In Deutschland sorgt der Film für kontroverse Diskussionen. Es wird kritisiert, dass die Ereignisse so erzählt werden, dass gut und böse, richtig und falsch verschwimmen. Wie ist es gewesen, als der Film in Israel ins Kino kam?
Es gab bestenfalls eine kleine Mini-Kontroverse, direkt nach der Weltpremiere auf der Berlinale. Den Israelis gefiel der Blick des Films auf die deutschen Kidnapper nicht. Für sie sind das Terroristen, da möchte man nichts über menschliche Emotionen hören.
Der Regisseur José Padilha sagte kürzlich in einem Interview, für ihn stünden die unterschiedlichen Positionen von Rabin und Peres – verhandeln oder nicht verhandeln – stellvertretend für »das zentrale Dilemma im Konflikt zwischen Israel und Palästina«. Stimmen Sie dem zu?
Bis zu Beginn der 90er-Jahre mag das gegolten haben. Aber seit dem Abkommen von Oslo geht es nicht mehr um »verhandeln oder nicht verhandeln«. Das ist heutzutage nicht mehr das Problem.

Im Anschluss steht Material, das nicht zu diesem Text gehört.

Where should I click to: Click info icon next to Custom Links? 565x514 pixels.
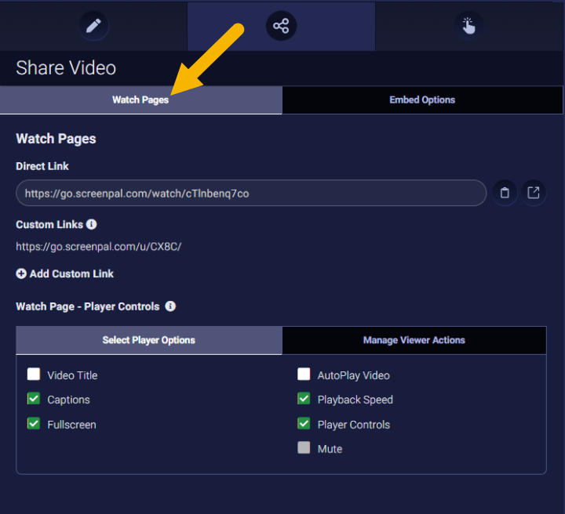(x=92, y=224)

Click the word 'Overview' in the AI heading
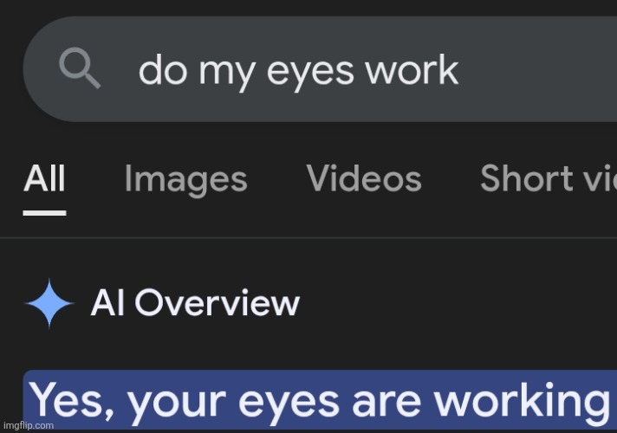tap(218, 302)
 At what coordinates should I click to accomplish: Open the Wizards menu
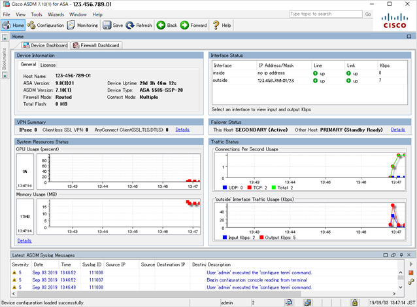point(56,14)
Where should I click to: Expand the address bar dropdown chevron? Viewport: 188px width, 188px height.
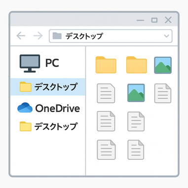167,36
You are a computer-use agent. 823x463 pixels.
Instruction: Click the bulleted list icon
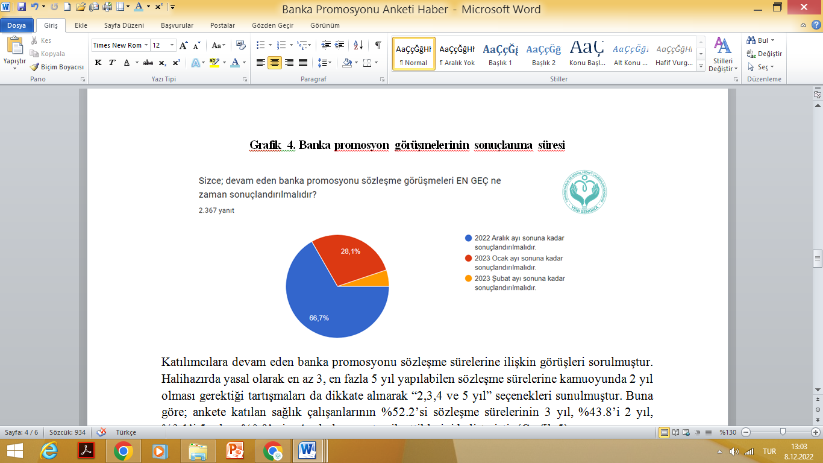260,45
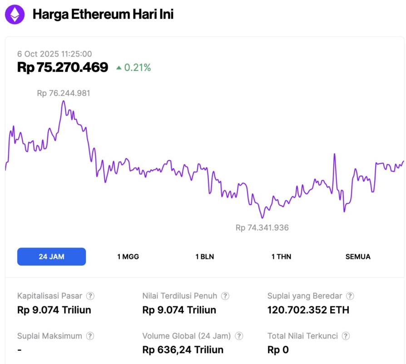Select the 24 JAM time range tab
Screen dimensions: 406x364
[51, 257]
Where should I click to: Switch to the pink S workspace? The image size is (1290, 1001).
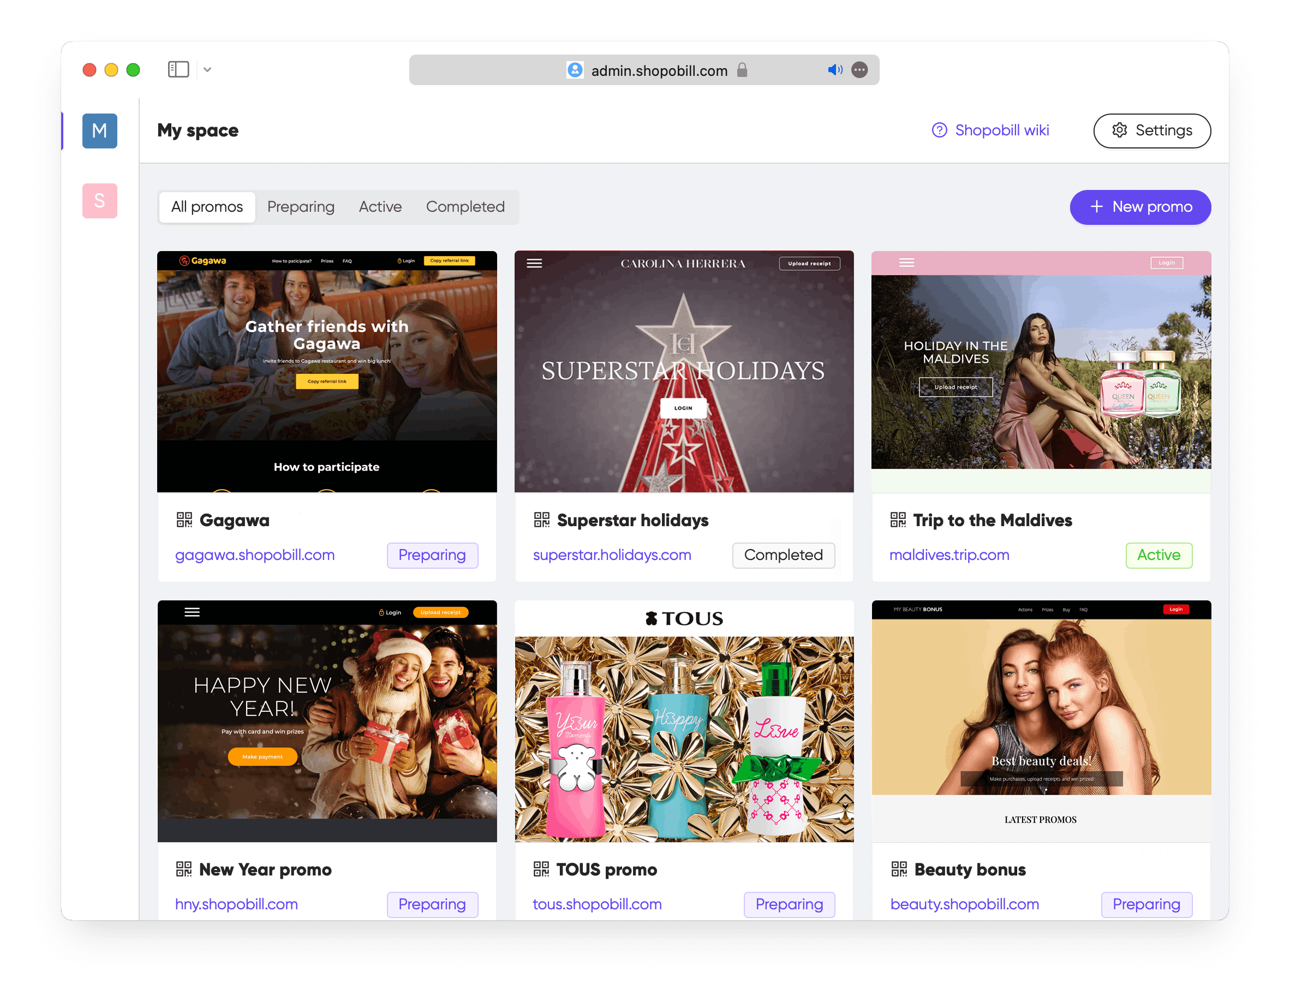coord(99,201)
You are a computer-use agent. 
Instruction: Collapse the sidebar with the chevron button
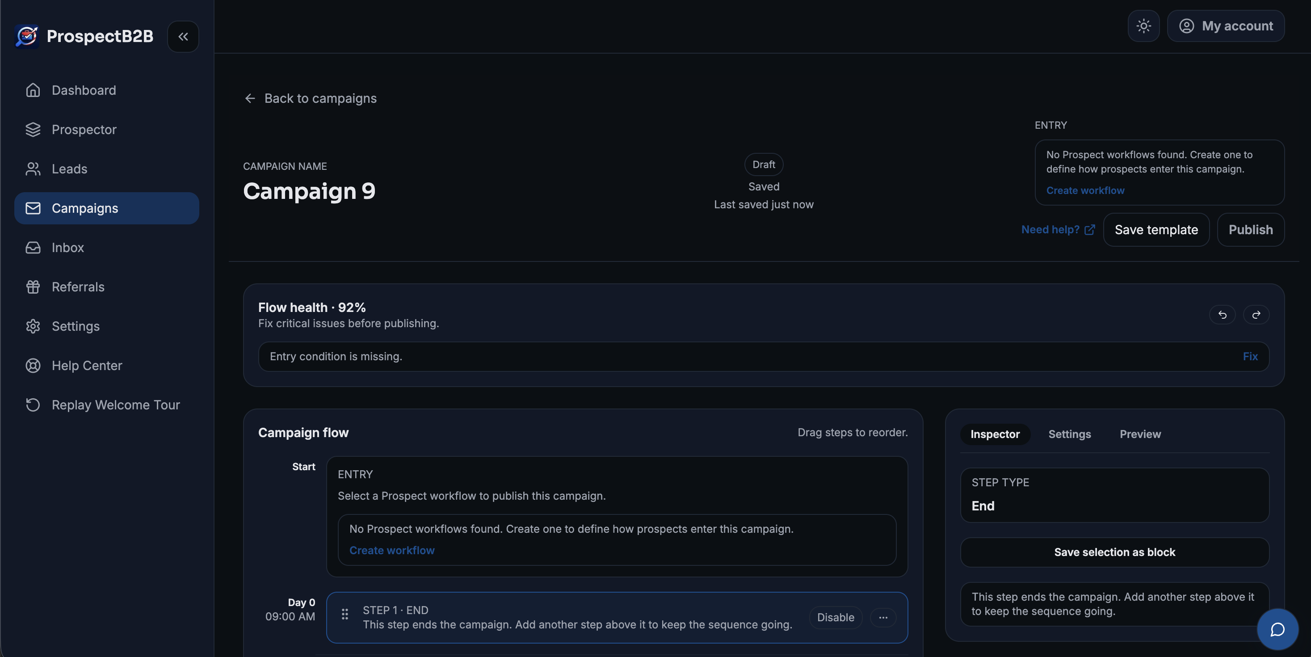183,36

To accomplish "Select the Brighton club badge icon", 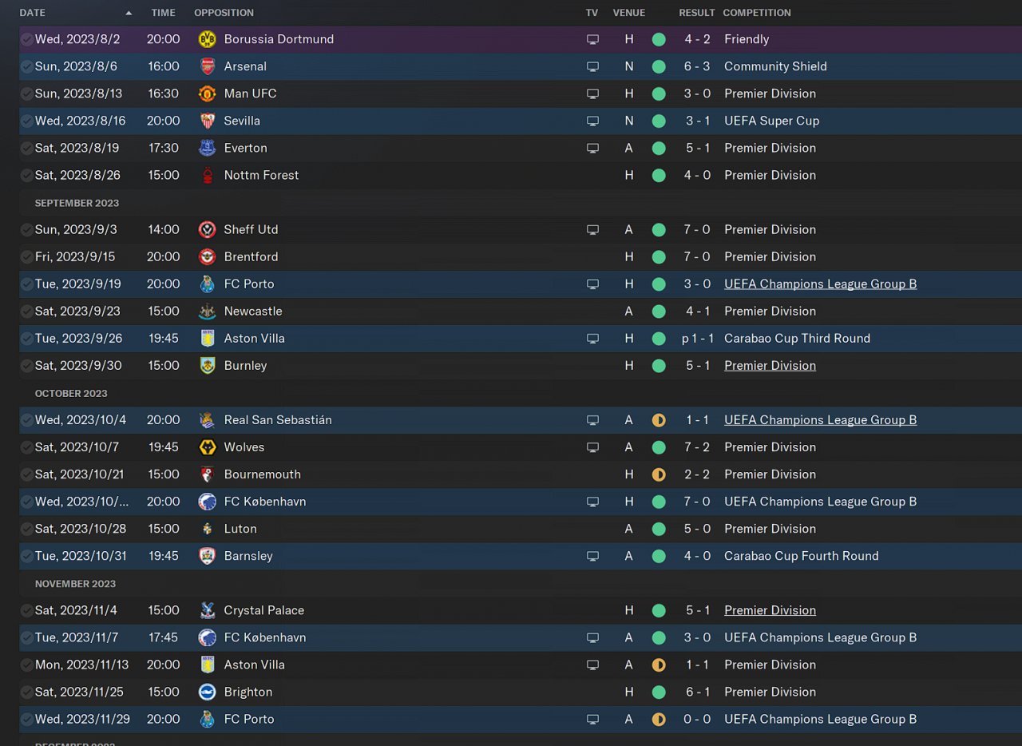I will coord(207,692).
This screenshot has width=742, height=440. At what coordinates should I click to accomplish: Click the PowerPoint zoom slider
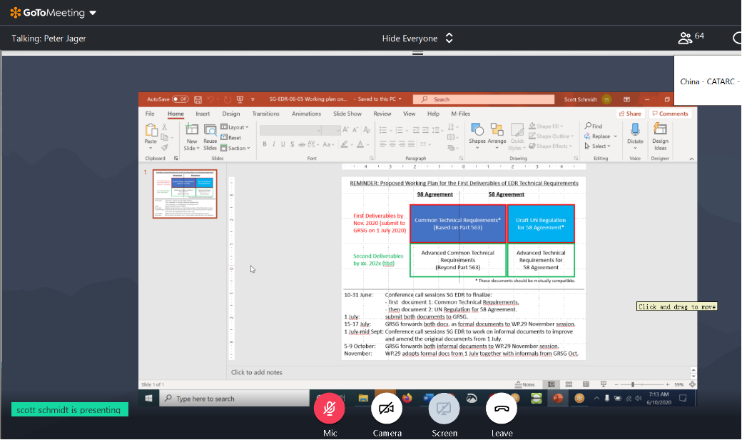[x=633, y=384]
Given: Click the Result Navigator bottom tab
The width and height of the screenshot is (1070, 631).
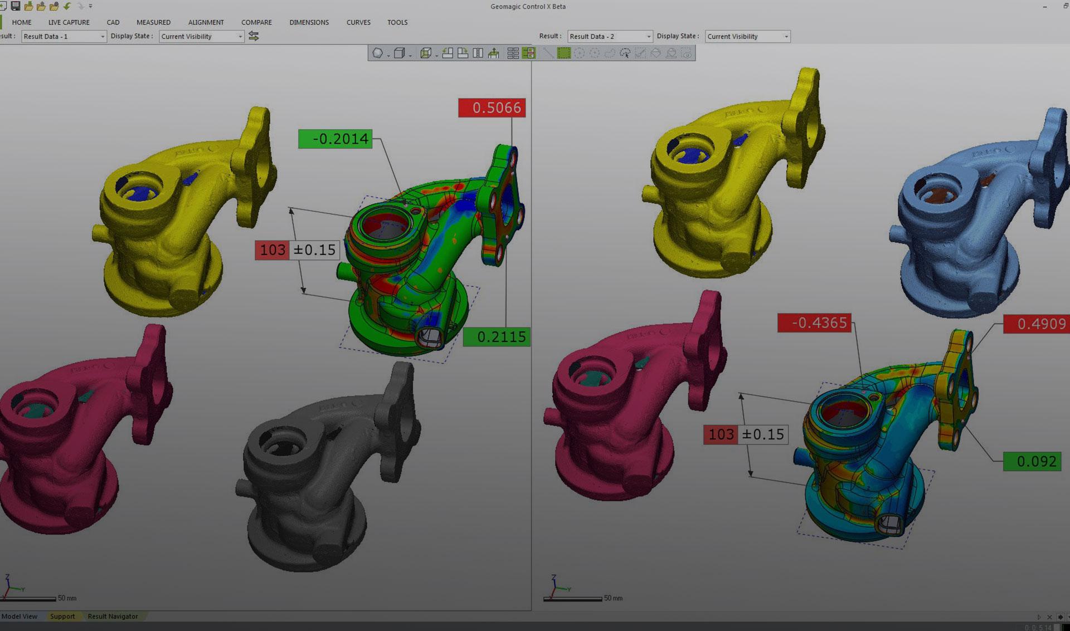Looking at the screenshot, I should coord(113,616).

Das Problem ist meiner Ansicht nach, dass unsere Anführer – auf beiden Seiten – nicht den Mut haben, beherzte Entscheidungen zu treffen. Viel wichtiger als Fragen nach links oder rechts wäre wirklich, dass mutige Entscheidungen getroffen werden.
Eine letzte Frage noch zu Ihrem Film »Foxtrot«, der am 12. Juli auch in die deutschen Kinos kommen wird und für den Sie den israelischen Filmpreis gewonnen haben. Der sorgte doch sogar für eine Kontroverse bis hinein in die Regierung, nicht wahr?
Jein. Der Film sorgte nur dort für Aufregung. Unsere Kulturministerin Miri Regev, die den Film noch nicht einmal gesehen hatte, war der Meinung, der Film sei antiisraelisch und ein Statement gegen die israelischen Verteidigungskräfte. Allerdings hat der große Erfolg von Foxtrot in Israel und auch im Ausland gezeigt, dass sie mit dieser Meinung ziemlich alleine dasteht.
Das Interview führte Patrick Heidmann.